OFFSTAGE: When Dierks Bentley Picks, Why Doesn’t Anybody Grin?

(CMT Offstage keeps a 24/7 watch on everything that’s happening with country music artists behind the scenes and out of the spotlight.)

When musicians talk about how they taught themselves to play, they never really mention those excruciating days when they were first learning. And when I say excruciating, I mean for the listeners. You can see how that’s unfolding for Dierks Bentley , who looks like he’s only been plucking his Gold Tone banjo for a couple weeks.

In his new DBTV webisode , Bentley and his band are in a van headed for the airport. “It’s a long day, but luckily for these guys, I brought along my old banjo,” he says. “They’re not gonna get tired of it.” But after he plays the same part of “Dueling Banjos” tune over and over and over, one guy’s taking pills and one’s begging for someone to kill him. (Maybe because of the memories of Deliverance, the 1972 film that made that tune so famous.) Bentley even plays the banjo on the airplane, on the hockey rink and in the river with no shoes and no shirt. “I just feel at one with nature when I’m out here — river, sun, five-string banjo,” he says.

Bentley actually seems blissfully unaware of how his playing sounds.

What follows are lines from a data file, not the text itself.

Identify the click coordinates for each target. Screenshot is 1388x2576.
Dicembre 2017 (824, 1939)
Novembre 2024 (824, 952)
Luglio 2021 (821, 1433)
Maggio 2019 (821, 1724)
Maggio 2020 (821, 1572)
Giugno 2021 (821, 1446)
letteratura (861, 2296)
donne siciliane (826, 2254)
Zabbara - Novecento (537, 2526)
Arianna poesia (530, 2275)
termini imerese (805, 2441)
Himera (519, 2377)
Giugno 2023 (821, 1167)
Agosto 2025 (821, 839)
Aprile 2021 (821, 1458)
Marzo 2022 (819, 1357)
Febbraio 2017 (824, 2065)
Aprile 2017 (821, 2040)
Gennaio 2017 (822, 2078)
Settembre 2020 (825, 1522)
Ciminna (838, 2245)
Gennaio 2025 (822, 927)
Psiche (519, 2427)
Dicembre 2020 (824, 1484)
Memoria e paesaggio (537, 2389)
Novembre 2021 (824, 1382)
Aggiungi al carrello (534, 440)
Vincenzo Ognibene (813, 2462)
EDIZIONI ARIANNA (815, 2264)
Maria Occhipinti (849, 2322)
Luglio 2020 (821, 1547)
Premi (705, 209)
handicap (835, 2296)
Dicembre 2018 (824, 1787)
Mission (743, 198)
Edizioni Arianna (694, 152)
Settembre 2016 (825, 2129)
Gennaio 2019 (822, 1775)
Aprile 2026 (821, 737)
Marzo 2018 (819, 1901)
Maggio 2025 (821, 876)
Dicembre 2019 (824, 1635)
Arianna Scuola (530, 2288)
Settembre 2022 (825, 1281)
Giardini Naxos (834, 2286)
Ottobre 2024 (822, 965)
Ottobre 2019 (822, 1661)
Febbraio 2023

That is, until he gets the ultimate snub from the American Banjo Museum in Oklahoma. He offers to donate his banjo to the museum, and the man there just shakes his head and says, “We’re good. But thanks, anyway.” And this is a place that highlights Kermit the Frog and his banjo, so that had to hurt.

But I, for one, can actually hear Bentley’s potential. He seems like he’ll be a natural at it, once he gets over the practicing stage. And I know that he loves and respects the banjo for two reasons: One, he told a story a couple of years ago about hearing Billy Idol’s 1983 “Rebel Yell” and wondering, “How would that sound with some banjo?’” And two, when legendary player Earl Scruggs died last year, Bentley was one of the first to tweet his sympathies. “Lost one of the pillars of bluegrass music and country music today,” he wrote. “Rest in peace #earlscruggs! thanks for a lifetime of music to listen to!”

Alison makes her living loving country music. She's based in Chicago, but she's always leaving her heart in Nashville.